- 1997 NCAA Final Four logo
- Champions: Stanford (4th title)
- Runner-up: Penn State (2nd title match)
- Semifinalists: Long Beach State (5th Final Four); Florida (4th Final Four);
- Winning coach: Don Shaw (4th title)
- Most outstanding player: Terri Zemaitis (Penn State)
- Final Four All-Tournament Team: Kristin Folkl (Stanford); Paula McNamee (Stanford); Lisa Sharpley (Stanford); Carrie Schonveld (Penn State); Lauren Cacciamani (Penn State);

= 1997 NCAA Division I women's volleyball tournament =

Volleyball competition

The 1997 NCAA Division I women's volleyball tournament began with 56 teams and ended on December 20, 1997, when Stanford defeated Penn State 3 games to 2 in the NCAA championship match.
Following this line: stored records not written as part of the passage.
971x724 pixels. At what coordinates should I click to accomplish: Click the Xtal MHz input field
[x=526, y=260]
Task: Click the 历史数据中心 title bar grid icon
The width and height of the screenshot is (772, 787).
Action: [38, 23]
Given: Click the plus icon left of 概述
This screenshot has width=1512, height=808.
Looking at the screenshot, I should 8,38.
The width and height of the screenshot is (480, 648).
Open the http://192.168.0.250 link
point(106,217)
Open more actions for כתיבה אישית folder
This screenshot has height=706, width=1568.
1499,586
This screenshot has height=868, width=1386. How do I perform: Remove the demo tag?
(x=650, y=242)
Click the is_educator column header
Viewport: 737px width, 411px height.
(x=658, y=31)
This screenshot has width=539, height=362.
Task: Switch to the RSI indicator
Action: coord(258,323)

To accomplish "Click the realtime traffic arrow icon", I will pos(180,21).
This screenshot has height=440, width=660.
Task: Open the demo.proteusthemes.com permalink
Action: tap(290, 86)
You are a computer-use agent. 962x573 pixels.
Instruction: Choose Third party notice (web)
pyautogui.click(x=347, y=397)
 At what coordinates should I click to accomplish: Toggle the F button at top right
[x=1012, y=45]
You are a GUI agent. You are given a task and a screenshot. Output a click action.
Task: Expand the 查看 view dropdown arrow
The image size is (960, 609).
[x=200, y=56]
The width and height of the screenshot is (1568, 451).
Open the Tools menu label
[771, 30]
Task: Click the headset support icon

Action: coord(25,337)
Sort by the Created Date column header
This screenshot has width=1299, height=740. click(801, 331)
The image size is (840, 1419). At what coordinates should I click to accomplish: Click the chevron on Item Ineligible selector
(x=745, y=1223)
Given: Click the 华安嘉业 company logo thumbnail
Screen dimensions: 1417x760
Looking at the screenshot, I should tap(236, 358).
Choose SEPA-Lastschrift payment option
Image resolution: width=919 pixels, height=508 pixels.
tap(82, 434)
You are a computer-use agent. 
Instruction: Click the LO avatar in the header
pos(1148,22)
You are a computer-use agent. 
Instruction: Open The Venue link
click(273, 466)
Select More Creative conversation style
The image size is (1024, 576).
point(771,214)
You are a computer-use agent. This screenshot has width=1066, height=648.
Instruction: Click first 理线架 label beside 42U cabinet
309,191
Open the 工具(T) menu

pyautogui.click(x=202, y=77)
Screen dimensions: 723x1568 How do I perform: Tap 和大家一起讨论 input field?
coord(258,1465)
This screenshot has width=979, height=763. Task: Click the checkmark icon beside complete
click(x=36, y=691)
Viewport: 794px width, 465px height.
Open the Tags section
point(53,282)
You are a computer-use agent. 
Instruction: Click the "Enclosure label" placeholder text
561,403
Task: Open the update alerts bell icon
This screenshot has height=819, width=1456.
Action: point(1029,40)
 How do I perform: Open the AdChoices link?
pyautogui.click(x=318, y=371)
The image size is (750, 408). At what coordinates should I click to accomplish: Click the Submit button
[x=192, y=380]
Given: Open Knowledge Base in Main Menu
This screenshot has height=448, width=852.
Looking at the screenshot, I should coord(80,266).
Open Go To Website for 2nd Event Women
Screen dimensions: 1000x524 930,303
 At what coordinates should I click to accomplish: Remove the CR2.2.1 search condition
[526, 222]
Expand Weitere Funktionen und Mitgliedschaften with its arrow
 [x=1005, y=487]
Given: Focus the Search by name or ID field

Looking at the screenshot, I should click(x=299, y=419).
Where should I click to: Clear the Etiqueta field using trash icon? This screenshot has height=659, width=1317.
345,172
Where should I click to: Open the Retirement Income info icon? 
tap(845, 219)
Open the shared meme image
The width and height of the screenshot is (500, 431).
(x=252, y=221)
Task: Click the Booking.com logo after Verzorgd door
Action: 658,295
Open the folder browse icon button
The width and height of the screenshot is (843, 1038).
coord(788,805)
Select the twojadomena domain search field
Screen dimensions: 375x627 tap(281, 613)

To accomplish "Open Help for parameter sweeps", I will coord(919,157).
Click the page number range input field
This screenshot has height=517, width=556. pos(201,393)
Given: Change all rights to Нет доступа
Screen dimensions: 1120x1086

Stanford won their second straight title and 4th in 6 years. After winning the first two games 15-10, 15-6, Penn State forced a fifth game as the Nittany Lions won the next two 15-2, 17-15. In the decisive fifth game, Stanford jumped out to the 12-8 lead before Kristin Folkl recorded the final three kills for the 15-9 win. Stanford finished the year 33-2, with their only two losses coming from Penn State in the early season.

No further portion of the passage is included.